#### [Extract]
Content starts
Applaud the Ohio Department of Insurance. Jillian Froment, the director, and her colleagues mobilized to solve the problem of 20 mostly rural counties without an insurer participating in the health insurance exchange. That void put more than 11,000 Ohioans at risk of lacking needed health coverage.

A month ago, the department announced that insurers had been found for 19 counties. On Thursday, Paulding County, the last remaining county without a plan, gained coverage, too, CareSource agreeing to fill the gap, just as it has helped elsewhere.

What began in June with the larger insurers Anthem and Premier Health withdrawing from most counties has reached a happier ending. That also goes for the country, every county now with at least one insurer for its marketplace exchange in 2018.

For its part, the state insurance department performed as a good regulator should. It worked with the industry to address the shortage without losing sight of the larger public interest. The Affordable Care Act can succeed as long as stakeholders join to work through the shortcomings in what basically is a sound structure.

Jillian Froment is right about another thing. This is a temporary solution. The collapse of Republican efforts to repeal the Affordable Care Act brings a small measure of certainty. Insurers know they can raise monthly premiums, and the subsidies available will absorb the blow to most customers.

It helps that President Trump has not followed through on threats to end key payments that assist low-income customers with deductibles and other out-of-pocket costs.

Now Congress must act, and quickly. Fortunately, U.S. Sen. Lamar Alexander, a Tennessee Republican, appears determined to make a try at bipartisan legislation to strengthen the capacity of the exchanges to offer accessible and affordable coverage.

Alexander has the calendar in mind, September a crucial month as insurers face deadlines to finalize plans for next year.

The exchanges operate for those who buy health insurance on their own. That is a small share of the total market, around 20 million people compared to 150 million with employer-based coverage and 75 million with Medicaid. The Affordable Care Act actually has meant overall improvement to an individual market troubled for decades, notably, in failing many who are chronically ill.

Look around the country, and states from Idaho to Arizona, Michigan to Massachusetts, feature multiple insurers selling to individual buyers. Ideally, every county would have at least two insurers. How to get there?

Something must be done to enhance the individual mandate, and the subsidies must be more realistic, many still unable to afford decent coverage. Most important, Congress and the White House would do well to adopt the spirit of Jillian Froment and colleagues: Commit to solve the problem.
Content ends
#### [Material shown]
Content starts
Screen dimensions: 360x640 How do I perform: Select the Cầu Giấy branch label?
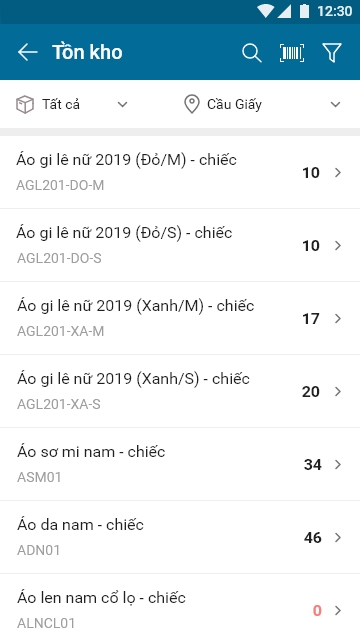(234, 104)
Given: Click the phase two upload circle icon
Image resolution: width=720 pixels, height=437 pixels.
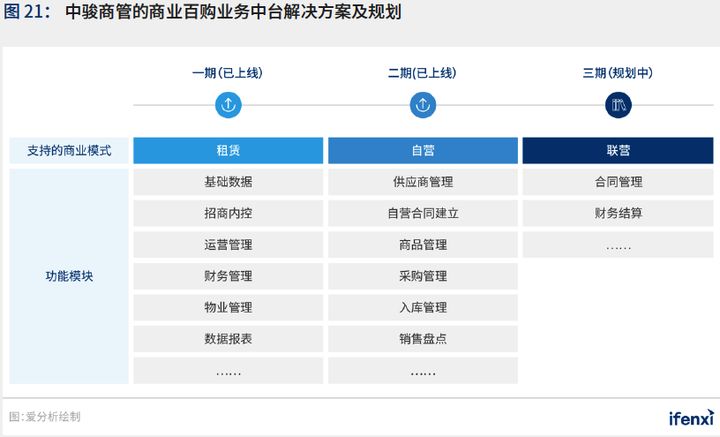Looking at the screenshot, I should (423, 105).
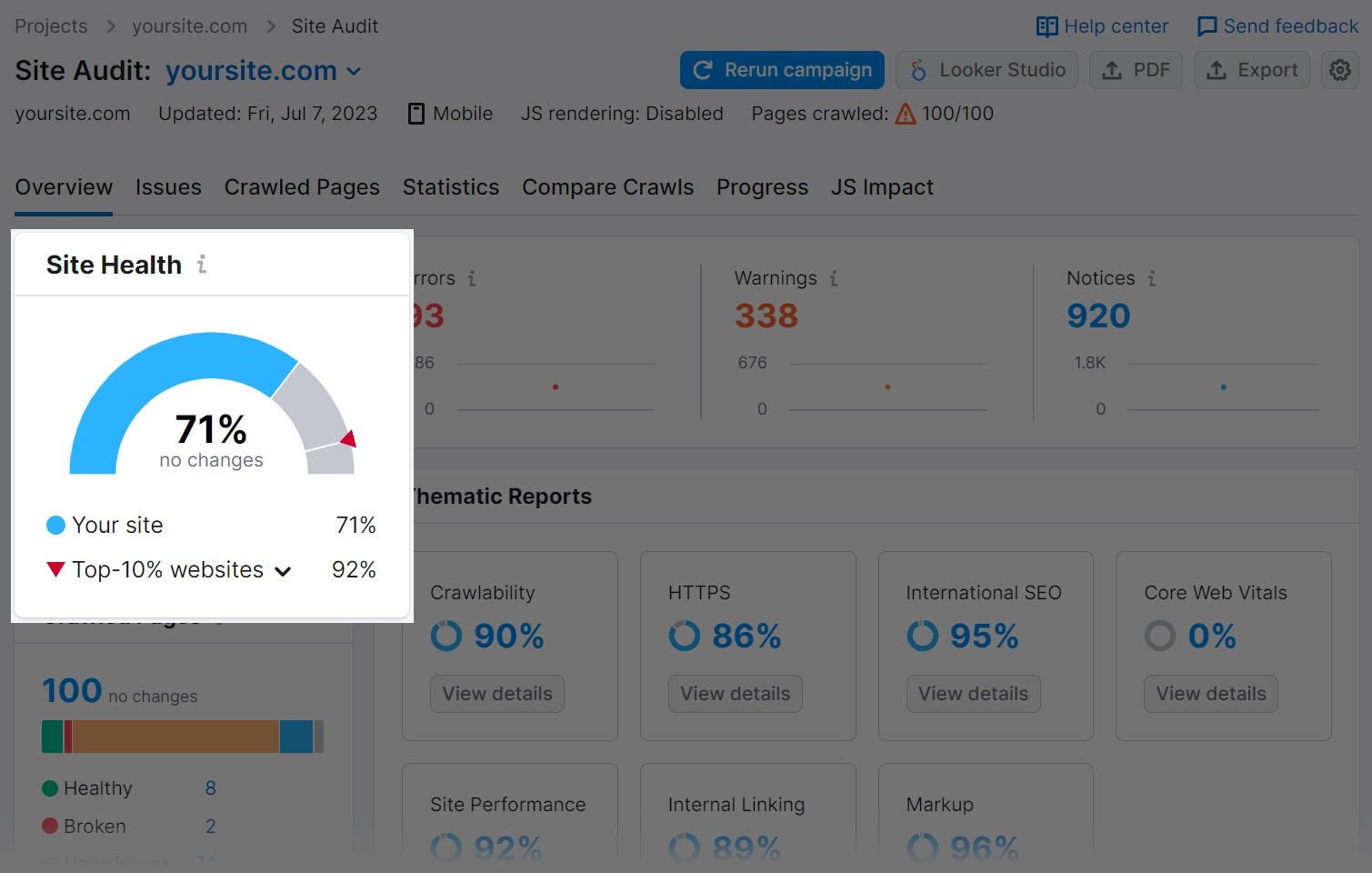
Content ends
#### [Assignment A]
Reproduce the editorial word for word, starting at "A month ago, the" and ending at "exchange in 2018.".
#### [Assignment B]
According to the editorial, which insurer agreed to provide coverage in Paulding County?
#### [Assignment C]
Summarize the editorial in two sentences.
The records have no role in any of this work.

#### [Expected output A]
A month ago, the department announced that insurers had been found for 19 counties. On Thursday, Paulding County, the last remaining county without a plan, gained coverage, too, CareSource agreeing to fill the gap, just as it has helped elsewhere.

What began in June with the larger insurers Anthem and Premier Health withdrawing from most counties has reached a happier ending. That also goes for the country, every county now with at least one insurer for its marketplace exchange in 2018.

#### [Expected output B]
CareSource

#### [Expected output C]
After Anthem and Premier Health withdrew from most counties, the Ohio Department of Insurance, under director Jillian Froment, worked until all 20 counties without an exchange insurer gained coverage, with CareSource filling the final gap in Paulding County. Calling this a temporary solution, the editorial urges Congress and the White House to strengthen the exchanges by enhancing the individual mandate and making subsidies more realistic.